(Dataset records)
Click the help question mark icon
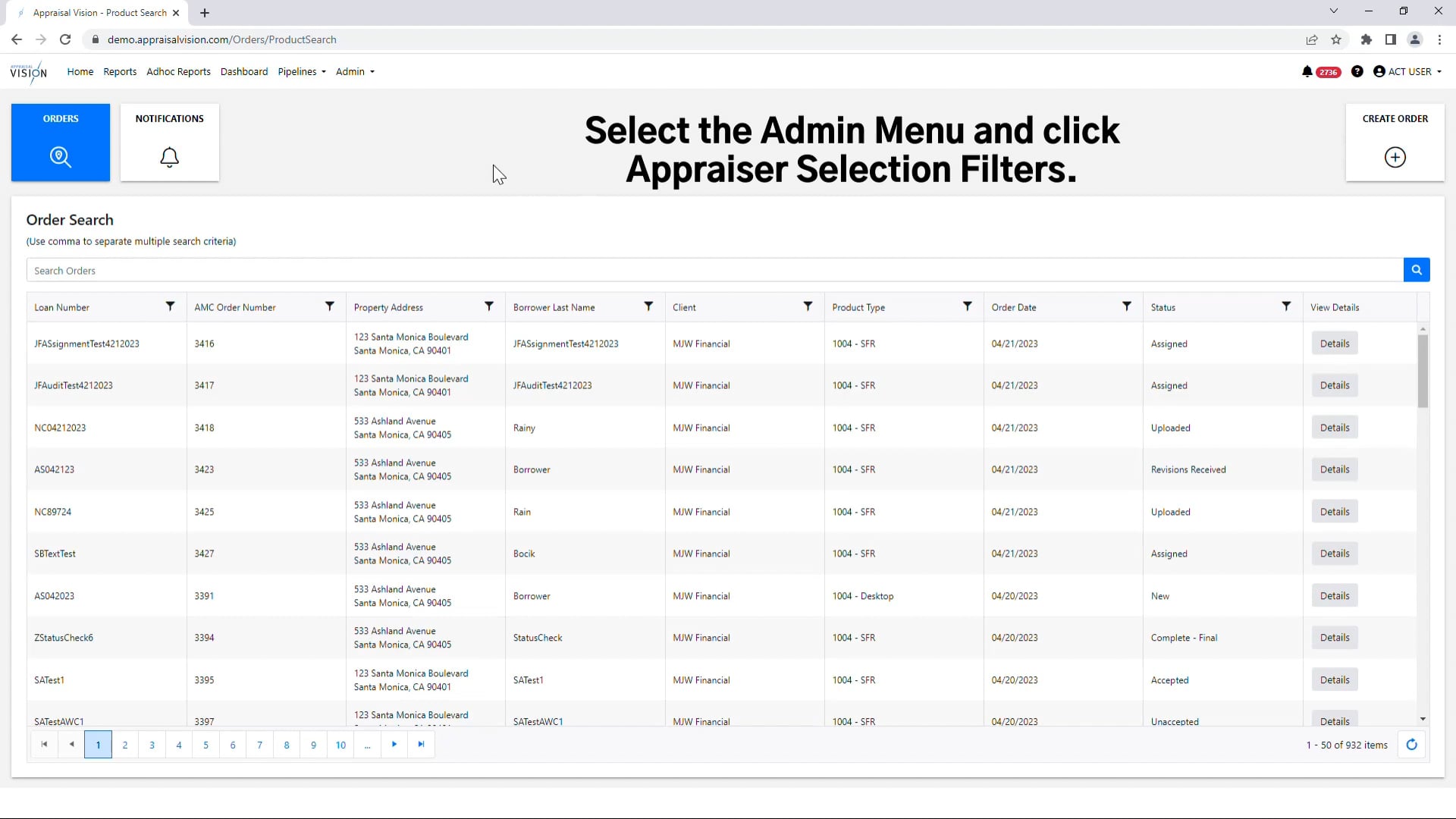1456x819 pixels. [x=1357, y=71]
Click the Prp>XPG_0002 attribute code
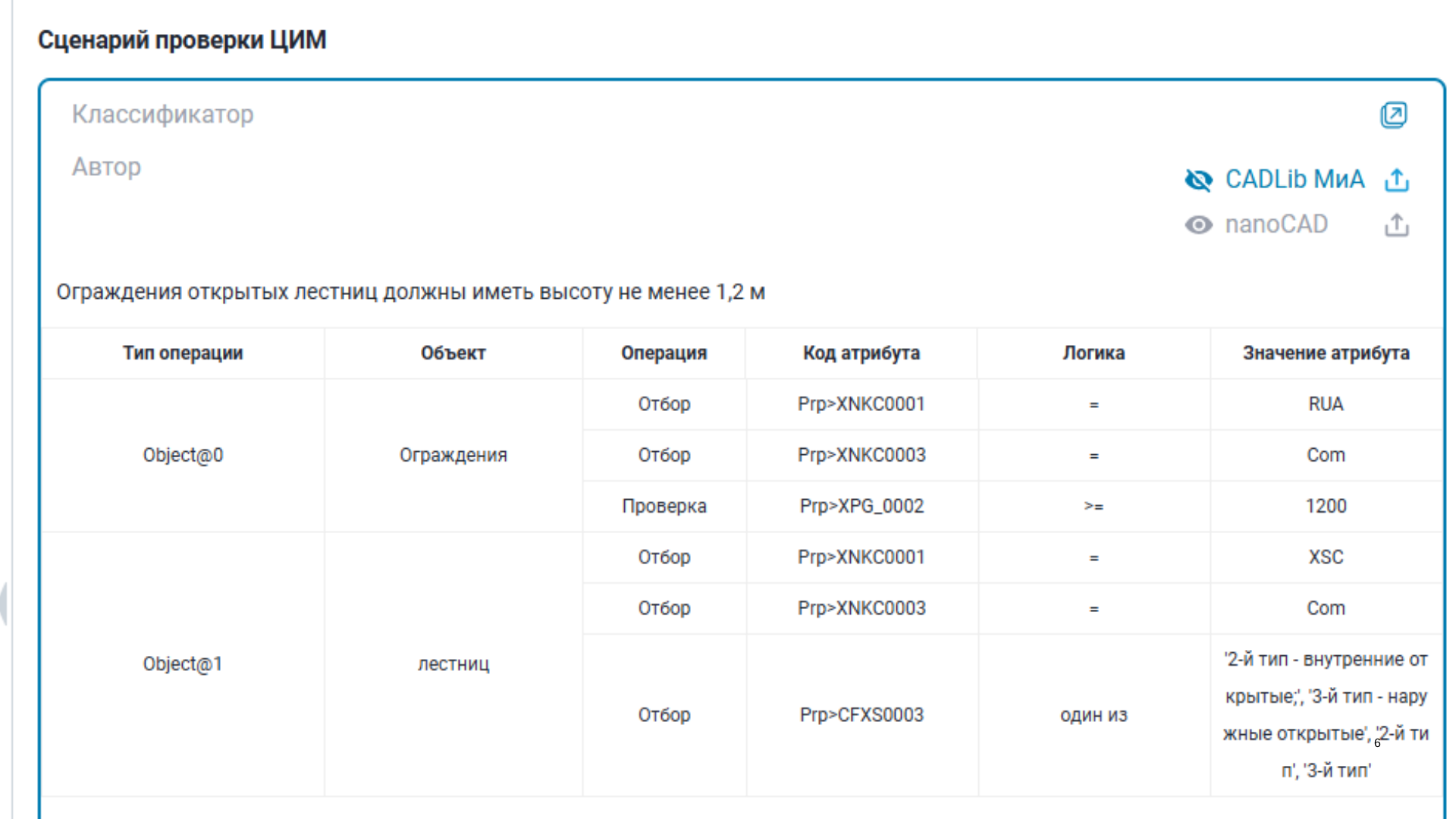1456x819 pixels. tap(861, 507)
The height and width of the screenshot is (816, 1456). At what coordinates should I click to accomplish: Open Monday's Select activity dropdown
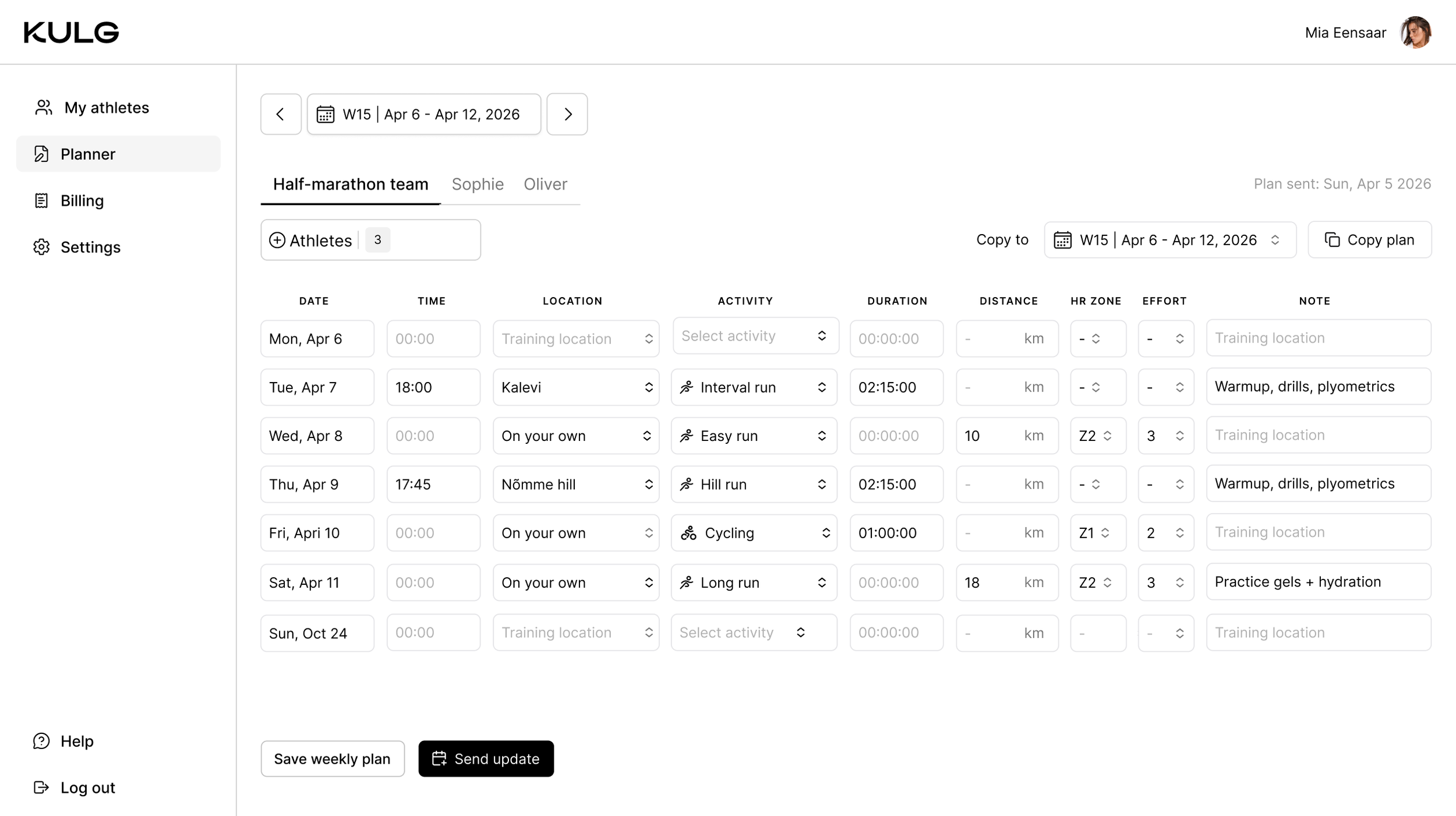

◆ **What to do**: Since pictures are not part of the copy, set down only the remaining data exactly.

◆ **Answer section**:
Click the help question mark icon
1456x819 pixels. [x=1357, y=71]
Click the Prp>XPG_0002 attribute code
1456x819 pixels. tap(861, 507)
The height and width of the screenshot is (816, 1456). At what coordinates should I click to accomplish: Open Monday's Select activity dropdown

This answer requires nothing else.